PLANNING FOR RETIREMENT

Buy to let: what you need to know

  • 14 October 2019
  • 5 mins

Buy-to-let property has become increasingly popular as an investment in recent years. Investing in property offers the potential for a regular income stream from rents, accompanied by capital growth resulting from increases in the property’s value.


Buy-to-let: why do people invest?

The performance of property sector tends to move independently of equity or bond markets; therefore, exposure to property can help to diversify an investment portfolio. However, the fortunes of the property sector are closely bound with those of the domestic economy: when the economy is doing well, demand for property rises; when the economy is in decline, the property sector suffers. 

You can offset your costs against tax, including interest on your buy-to-let mortgage repayments, letting agents’ fees, advertising and repair costs. You can also claim tax relief on certain renovations and repairs as they occur, but this does not cover improvements to the property. Looking ahead, higher and additional rates of tax relief are being phased out and replaced by a 20% allowance for all landlords by April 2020. If you sell your buy-to-let property for a profit, you will be liable to pay capital gains tax, although some capital investments can be set against your gains.

● **RECORDS**
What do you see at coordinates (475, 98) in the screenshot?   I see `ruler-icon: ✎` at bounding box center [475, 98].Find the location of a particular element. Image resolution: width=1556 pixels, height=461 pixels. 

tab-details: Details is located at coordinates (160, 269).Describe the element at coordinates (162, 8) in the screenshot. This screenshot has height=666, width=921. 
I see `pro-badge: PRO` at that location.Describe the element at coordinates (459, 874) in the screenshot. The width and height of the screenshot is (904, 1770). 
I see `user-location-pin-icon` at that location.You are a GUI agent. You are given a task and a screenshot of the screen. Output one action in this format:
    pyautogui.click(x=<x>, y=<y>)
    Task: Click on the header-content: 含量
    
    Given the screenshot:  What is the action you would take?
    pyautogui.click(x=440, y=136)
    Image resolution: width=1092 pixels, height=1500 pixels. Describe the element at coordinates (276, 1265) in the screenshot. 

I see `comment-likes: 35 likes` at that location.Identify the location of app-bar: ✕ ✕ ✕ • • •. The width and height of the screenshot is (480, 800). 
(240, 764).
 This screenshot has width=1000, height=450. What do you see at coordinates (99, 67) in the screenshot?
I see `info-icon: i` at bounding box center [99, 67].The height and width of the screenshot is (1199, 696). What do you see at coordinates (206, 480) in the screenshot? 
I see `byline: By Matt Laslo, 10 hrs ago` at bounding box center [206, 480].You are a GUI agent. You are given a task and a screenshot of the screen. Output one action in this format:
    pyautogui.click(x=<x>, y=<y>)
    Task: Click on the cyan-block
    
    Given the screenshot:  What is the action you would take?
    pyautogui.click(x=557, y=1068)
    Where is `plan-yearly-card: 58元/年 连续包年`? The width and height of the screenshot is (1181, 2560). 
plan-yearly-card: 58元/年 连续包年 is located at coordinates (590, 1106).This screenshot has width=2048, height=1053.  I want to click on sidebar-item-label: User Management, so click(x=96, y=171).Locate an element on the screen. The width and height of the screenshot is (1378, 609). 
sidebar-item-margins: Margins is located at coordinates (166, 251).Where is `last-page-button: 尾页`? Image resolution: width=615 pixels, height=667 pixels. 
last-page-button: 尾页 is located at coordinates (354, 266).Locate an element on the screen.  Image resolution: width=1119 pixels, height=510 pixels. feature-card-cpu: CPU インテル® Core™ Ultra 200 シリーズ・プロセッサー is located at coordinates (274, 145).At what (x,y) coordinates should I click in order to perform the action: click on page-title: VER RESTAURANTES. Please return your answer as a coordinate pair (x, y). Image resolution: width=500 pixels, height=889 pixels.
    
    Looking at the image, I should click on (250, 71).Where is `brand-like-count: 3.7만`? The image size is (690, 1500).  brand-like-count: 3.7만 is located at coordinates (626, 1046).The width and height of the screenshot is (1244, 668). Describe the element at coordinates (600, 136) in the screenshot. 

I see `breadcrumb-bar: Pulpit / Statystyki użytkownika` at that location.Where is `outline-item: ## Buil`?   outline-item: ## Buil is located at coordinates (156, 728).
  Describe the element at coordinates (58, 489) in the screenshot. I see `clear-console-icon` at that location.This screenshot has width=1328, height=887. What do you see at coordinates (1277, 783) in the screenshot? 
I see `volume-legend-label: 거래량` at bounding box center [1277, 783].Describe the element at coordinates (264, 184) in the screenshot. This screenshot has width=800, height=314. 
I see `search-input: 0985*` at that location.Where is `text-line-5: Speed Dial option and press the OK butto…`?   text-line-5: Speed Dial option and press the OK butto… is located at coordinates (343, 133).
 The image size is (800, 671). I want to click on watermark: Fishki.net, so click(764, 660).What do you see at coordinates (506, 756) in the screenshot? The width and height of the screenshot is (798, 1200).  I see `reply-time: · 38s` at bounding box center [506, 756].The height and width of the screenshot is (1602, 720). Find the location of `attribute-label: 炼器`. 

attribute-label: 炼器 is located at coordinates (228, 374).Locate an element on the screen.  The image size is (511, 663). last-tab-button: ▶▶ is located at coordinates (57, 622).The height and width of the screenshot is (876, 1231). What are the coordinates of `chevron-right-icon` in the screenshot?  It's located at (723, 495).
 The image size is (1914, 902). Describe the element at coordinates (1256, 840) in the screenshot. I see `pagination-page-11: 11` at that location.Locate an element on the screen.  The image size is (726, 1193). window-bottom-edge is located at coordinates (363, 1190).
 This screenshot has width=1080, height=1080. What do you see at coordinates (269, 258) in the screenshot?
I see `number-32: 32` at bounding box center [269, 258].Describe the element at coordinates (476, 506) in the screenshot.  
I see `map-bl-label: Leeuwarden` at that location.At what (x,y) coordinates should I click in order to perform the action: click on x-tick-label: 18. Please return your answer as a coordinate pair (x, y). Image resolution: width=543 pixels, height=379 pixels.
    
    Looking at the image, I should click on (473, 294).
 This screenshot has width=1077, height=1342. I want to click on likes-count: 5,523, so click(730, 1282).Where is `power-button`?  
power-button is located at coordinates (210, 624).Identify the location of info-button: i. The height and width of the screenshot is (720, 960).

● **EXERCISE INSTRUCTIONS**
What does the buy-to-let text say from "The performance of" down to "property sector suffers."? Set it down word for word. The entries have no connection to the buy-to-let text.

● **EXERCISE SOLUTION**
The performance of property sector tends to move independently of equity or bond markets; therefore, exposure to property can help to diversify an investment portfolio. However, the fortunes of the property sector are closely bound with those of the domestic economy: when the economy is doing well, demand for property rises; when the economy is in decline, the property sector suffers.